▶ What is needed: In the records, each line holding "agent" must be reported.

[Records contained in a dataset]
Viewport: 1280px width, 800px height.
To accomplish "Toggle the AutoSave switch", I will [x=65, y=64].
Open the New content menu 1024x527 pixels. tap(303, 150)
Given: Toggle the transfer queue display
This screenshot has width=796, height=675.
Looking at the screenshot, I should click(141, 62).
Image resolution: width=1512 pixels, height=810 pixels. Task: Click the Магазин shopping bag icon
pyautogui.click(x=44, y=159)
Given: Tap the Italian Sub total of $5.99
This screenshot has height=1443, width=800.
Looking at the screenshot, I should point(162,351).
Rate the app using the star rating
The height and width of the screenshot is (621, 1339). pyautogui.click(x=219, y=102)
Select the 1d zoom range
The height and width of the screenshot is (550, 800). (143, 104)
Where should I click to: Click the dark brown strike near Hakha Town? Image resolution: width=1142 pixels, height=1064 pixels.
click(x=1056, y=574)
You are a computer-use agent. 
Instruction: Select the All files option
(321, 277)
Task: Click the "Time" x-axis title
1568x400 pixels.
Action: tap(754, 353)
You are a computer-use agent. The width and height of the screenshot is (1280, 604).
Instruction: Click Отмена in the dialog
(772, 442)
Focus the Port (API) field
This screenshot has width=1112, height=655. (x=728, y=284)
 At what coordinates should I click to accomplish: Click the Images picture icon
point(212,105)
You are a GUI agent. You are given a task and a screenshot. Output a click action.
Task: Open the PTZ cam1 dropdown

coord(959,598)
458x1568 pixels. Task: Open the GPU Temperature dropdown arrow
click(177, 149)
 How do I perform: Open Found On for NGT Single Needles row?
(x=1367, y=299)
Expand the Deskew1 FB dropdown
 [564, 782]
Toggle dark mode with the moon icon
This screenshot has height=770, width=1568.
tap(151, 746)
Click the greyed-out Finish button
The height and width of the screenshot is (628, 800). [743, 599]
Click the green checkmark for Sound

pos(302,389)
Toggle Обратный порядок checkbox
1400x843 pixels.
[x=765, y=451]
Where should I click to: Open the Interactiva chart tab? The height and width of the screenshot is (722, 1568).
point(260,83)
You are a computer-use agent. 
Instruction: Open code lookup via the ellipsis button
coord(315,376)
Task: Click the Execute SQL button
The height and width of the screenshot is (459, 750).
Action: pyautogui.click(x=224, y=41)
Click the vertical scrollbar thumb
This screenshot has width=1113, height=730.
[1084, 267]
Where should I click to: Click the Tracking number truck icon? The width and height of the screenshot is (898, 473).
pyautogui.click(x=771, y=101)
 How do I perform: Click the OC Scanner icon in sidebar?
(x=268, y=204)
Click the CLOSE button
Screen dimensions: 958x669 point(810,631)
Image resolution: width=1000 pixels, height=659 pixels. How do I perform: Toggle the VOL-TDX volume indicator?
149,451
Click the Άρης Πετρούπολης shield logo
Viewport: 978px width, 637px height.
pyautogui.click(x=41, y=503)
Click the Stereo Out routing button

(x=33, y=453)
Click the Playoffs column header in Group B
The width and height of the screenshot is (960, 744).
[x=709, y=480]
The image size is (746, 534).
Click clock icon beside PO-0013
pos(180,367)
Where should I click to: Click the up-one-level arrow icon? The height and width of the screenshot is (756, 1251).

▶ Your response:
You are a computer-use agent. 
You are a computer-use agent. The width and height of the screenshot is (1280, 604).
You are a GUI agent. You are given a task and a screenshot. Output a click action.
You are a computer-use agent. 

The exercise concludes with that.